*How to complete this task*: Take the lines from the one with "This screenshot has width=859, height=466." through the last line of the material below and write them out exactly, without any pictures.

(Beginning of Supplied records)

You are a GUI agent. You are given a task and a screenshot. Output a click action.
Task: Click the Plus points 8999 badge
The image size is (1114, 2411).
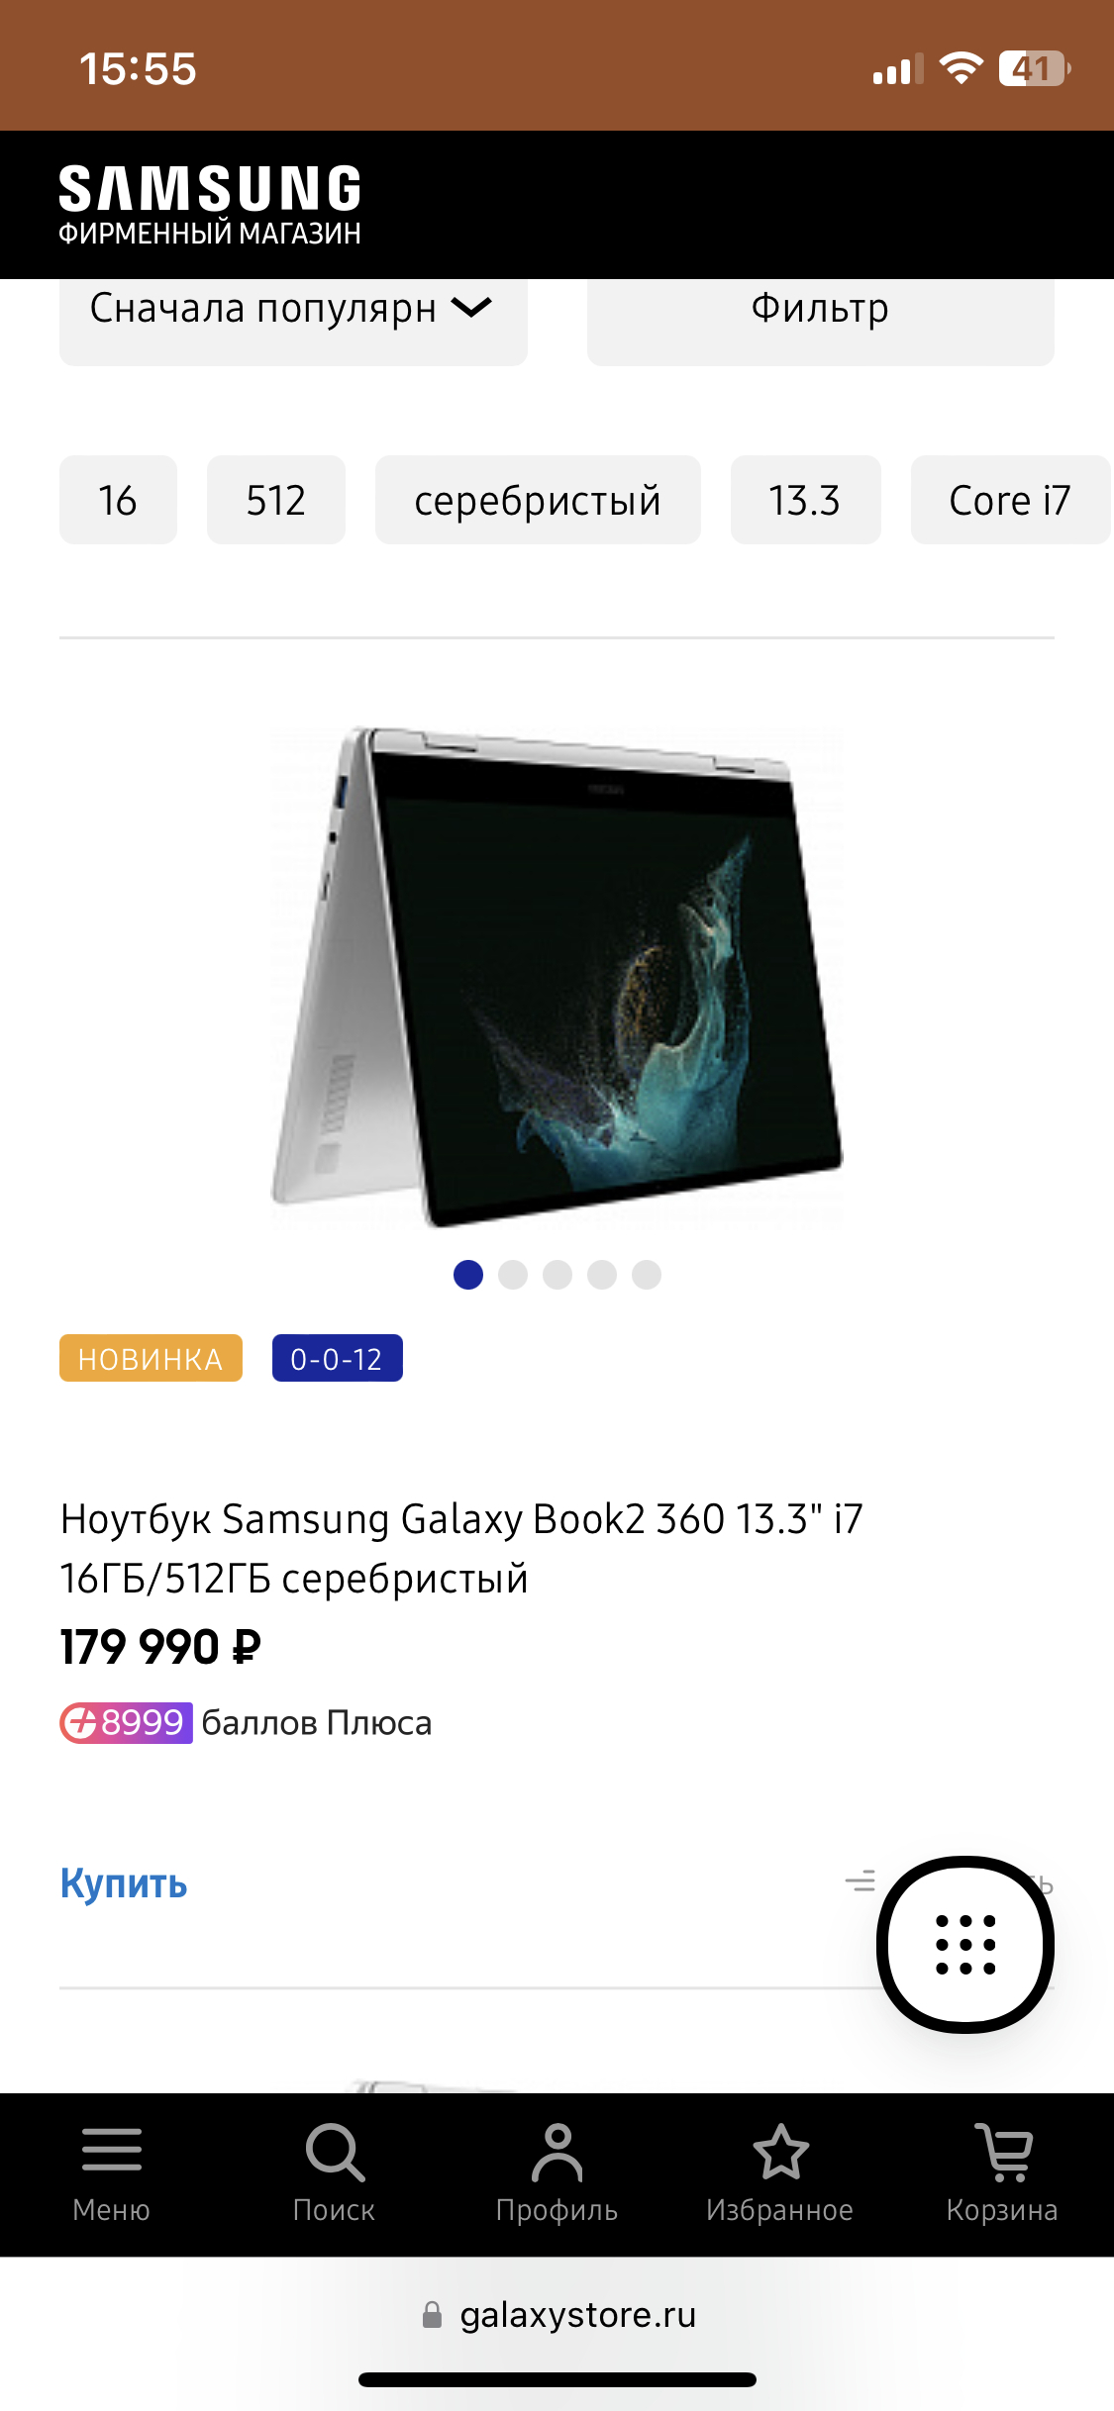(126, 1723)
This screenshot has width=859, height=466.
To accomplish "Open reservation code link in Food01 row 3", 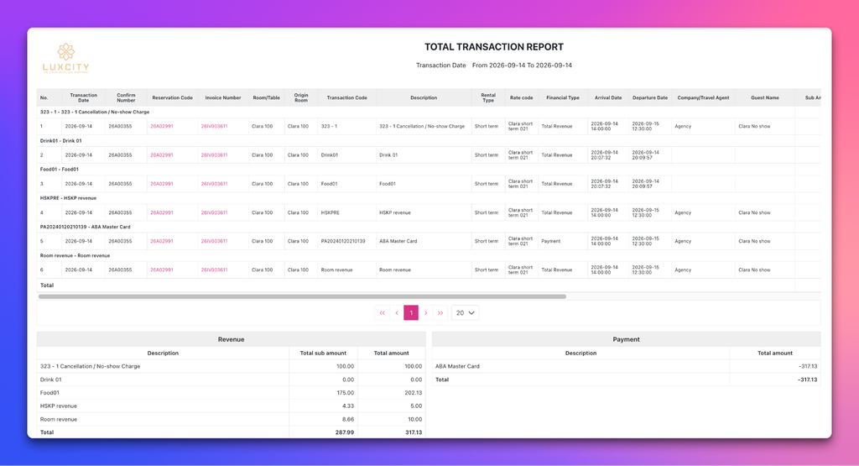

(End of Supplied records)

*Answer to the problem*:
This screenshot has width=859, height=466.
To accomplish "Open reservation code link in Food01 row 3", 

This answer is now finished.